Closed michael-conrad closed 2 years ago
Correct, there are 42 features in our own lookup and then 24 more that we get from a resource called Panphon, which also encodes phonemes as vectors. For some symbols, this other resource behaved strangely, so I added those checks to figure out why the panphon vectors sometimes have different numbers of dimensions. When I rework the featurevectors for tone and lenthening, I'm probably going to remove the panphon vectors completely for simplicity.
I've started using constants for these, and pass this constant to the models for the matching dim parameter.
Is that correct?
You mean the number of dimensions in a featurevector is constant? If so then yes.
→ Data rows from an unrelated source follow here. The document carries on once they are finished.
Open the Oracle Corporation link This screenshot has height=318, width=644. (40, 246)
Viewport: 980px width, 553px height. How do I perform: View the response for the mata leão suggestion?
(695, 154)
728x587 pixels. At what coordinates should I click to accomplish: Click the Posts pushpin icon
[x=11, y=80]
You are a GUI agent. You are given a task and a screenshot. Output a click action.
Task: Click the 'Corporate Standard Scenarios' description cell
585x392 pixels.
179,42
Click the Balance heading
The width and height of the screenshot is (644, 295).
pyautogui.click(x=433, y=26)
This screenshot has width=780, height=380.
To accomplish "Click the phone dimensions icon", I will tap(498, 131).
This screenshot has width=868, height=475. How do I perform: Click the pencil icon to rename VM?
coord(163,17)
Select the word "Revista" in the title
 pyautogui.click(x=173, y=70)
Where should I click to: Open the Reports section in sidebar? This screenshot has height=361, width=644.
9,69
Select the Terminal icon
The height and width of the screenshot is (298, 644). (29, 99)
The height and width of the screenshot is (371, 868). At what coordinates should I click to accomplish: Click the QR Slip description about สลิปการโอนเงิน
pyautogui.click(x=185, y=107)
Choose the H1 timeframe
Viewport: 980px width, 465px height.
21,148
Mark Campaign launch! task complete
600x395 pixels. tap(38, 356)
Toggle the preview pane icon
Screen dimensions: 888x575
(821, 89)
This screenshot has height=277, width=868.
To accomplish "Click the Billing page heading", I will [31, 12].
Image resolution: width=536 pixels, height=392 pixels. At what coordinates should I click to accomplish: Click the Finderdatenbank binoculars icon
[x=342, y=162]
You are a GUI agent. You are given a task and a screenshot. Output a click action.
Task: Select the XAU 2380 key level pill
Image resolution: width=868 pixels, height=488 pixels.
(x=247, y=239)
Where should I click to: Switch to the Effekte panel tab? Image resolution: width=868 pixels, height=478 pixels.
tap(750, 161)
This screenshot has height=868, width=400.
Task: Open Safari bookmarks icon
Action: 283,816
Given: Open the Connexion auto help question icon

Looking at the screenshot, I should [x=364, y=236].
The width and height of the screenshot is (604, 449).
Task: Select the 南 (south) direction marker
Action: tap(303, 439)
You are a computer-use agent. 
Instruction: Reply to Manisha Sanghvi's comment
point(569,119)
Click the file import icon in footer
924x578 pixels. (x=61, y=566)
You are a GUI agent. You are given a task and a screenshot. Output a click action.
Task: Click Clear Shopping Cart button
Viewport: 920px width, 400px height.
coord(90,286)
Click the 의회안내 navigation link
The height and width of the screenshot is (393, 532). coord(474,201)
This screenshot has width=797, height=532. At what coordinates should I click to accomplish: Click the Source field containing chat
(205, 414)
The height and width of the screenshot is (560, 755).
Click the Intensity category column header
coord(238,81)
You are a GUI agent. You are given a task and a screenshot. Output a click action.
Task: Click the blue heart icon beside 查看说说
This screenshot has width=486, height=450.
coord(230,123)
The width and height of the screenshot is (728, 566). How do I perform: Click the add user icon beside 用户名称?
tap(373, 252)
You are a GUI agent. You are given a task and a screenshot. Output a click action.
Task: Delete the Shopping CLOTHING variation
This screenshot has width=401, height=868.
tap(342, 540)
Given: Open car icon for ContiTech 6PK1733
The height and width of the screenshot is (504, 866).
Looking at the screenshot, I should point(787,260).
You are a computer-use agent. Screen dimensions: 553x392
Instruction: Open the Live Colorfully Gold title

If you use different featurevectors with a different amount of dimensions, then you can just replace all those with the new expected amount of dimensions.
I'm wanting to at some point test converting the transcript text directly to byte values, would simply setting the feature entries up as {"symbol_type", "byte", "b0": 0/1, "b1": 0/1, ...} as a direct conversion from bytes work?
I don't se a reason why it wouldn't work, although I think there could be an easier way by not using the articulatory vector pipeline at all and converting the sequence of bytes directly to a sequence of LongTensors.
I was testing adding tones and lengths as features and discovered that there is a hard coded check for '66' features, the number appears to be hard coded without explanation in multiple locations.
Would it be safe to assume that any '66' is for the feature count checking only?